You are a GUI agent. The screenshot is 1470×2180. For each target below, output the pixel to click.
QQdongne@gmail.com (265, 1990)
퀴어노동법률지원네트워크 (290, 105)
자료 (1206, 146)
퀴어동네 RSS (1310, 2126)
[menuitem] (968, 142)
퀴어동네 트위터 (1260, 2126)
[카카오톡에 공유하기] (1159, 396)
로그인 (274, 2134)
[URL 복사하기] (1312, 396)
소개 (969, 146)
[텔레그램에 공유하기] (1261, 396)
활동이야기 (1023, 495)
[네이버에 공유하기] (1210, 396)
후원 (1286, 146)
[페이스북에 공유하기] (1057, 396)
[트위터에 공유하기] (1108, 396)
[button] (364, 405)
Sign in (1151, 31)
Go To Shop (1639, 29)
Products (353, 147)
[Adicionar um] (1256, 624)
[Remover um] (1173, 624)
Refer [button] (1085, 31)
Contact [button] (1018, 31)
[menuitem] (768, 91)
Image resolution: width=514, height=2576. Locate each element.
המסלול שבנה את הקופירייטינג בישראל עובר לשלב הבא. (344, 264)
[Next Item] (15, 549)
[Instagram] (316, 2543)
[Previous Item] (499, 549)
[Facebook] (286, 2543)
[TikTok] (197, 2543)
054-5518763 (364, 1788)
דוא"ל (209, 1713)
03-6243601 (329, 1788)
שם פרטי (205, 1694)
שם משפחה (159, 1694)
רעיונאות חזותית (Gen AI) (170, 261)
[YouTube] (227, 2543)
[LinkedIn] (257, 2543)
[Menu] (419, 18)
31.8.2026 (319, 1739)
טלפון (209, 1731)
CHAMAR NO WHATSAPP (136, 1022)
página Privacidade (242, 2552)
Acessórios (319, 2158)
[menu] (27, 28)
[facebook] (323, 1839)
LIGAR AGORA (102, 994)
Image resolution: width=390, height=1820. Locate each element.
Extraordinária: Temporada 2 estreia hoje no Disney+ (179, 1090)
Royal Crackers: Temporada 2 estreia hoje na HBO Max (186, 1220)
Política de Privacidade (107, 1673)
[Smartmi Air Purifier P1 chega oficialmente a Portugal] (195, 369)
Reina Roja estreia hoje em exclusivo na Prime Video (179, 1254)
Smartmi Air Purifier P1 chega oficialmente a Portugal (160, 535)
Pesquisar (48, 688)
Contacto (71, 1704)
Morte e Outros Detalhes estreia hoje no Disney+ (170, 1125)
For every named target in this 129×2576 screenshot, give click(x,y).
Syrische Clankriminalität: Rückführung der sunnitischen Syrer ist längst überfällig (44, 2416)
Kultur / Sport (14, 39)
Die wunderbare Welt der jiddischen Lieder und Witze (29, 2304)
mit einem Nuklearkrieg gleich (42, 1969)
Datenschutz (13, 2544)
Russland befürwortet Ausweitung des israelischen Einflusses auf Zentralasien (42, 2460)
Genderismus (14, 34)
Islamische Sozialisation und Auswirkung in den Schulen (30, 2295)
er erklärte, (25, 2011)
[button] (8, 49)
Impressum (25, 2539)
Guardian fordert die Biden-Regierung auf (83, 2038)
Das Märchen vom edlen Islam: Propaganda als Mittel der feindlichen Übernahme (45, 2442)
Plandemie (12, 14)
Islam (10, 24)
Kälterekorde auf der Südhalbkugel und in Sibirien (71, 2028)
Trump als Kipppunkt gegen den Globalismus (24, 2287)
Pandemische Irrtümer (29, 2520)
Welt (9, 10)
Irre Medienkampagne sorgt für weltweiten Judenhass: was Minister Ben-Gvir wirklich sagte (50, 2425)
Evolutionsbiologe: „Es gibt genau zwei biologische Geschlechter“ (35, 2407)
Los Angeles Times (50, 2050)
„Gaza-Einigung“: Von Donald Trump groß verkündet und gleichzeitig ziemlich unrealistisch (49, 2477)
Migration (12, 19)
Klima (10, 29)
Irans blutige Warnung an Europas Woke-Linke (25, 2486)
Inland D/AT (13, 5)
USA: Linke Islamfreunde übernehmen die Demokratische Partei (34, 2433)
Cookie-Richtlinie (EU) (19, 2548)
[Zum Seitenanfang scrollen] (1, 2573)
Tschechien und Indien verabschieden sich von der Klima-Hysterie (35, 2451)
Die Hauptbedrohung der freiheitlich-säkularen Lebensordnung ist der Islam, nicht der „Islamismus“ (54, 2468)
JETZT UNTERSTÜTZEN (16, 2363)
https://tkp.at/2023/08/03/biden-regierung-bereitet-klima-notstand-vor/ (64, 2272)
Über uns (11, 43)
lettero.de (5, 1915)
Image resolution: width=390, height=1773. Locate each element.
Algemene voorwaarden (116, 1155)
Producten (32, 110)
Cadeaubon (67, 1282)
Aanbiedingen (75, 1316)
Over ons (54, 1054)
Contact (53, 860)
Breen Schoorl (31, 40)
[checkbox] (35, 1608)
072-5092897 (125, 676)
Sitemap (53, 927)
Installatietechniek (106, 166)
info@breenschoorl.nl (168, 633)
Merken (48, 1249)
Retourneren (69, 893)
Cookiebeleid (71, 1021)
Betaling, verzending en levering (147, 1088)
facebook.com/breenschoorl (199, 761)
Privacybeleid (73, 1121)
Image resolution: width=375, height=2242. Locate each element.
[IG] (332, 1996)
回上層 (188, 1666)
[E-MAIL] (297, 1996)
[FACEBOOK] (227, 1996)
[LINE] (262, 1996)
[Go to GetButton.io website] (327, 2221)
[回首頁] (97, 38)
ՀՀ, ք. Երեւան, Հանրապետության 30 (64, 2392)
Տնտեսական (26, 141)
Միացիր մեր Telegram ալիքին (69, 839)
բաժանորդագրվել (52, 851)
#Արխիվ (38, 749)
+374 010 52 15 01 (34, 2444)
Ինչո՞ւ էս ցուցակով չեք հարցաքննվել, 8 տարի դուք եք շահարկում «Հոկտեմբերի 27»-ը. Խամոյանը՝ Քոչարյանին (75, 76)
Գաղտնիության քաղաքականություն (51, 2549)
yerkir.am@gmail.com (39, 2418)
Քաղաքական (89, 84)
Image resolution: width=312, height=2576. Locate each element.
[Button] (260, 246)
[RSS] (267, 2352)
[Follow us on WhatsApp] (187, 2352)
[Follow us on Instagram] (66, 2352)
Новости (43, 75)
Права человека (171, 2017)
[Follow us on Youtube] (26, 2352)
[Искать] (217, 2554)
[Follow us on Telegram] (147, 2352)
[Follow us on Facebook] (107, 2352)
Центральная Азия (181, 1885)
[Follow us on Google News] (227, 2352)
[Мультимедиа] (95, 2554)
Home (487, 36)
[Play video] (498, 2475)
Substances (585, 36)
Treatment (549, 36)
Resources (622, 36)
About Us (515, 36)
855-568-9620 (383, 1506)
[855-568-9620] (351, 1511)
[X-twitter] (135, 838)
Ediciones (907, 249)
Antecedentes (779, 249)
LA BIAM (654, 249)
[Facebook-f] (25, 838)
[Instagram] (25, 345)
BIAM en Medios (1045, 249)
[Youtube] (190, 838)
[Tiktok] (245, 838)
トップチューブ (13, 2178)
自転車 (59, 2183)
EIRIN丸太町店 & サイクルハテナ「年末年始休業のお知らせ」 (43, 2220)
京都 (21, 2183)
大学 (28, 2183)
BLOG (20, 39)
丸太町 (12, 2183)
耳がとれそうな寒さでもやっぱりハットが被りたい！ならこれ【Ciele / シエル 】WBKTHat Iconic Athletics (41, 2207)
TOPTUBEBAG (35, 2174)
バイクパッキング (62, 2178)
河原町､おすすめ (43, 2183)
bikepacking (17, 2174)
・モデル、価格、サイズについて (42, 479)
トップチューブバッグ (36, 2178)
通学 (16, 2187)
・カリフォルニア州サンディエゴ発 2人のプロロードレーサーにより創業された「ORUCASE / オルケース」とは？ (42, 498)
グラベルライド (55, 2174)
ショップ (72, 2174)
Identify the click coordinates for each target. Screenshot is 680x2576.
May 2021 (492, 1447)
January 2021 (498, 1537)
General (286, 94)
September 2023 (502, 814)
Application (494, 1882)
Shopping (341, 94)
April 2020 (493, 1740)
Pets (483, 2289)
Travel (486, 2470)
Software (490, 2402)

:::

• [Exercise brief]: Give back exactly the lines of the listing above that run from the line with "Sitemap (53, 927)" to the line with "Տնտեսական (26, 141)", inclusive.

• [Output for this exercise]:
Sitemap (53, 927)
Installatietechniek (106, 166)
info@breenschoorl.nl (168, 633)
Merken (48, 1249)
Retourneren (69, 893)
Cookiebeleid (71, 1021)
Betaling, verzending en levering (147, 1088)
facebook.com/breenschoorl (199, 761)
Privacybeleid (73, 1121)
Image resolution: width=375, height=2242. Locate each element.
[IG] (332, 1996)
回上層 (188, 1666)
[E-MAIL] (297, 1996)
[FACEBOOK] (227, 1996)
[LINE] (262, 1996)
[Go to GetButton.io website] (327, 2221)
[回首頁] (97, 38)
ՀՀ, ք. Երեւան, Հանրապետության 30 (64, 2392)
Տնտեսական (26, 141)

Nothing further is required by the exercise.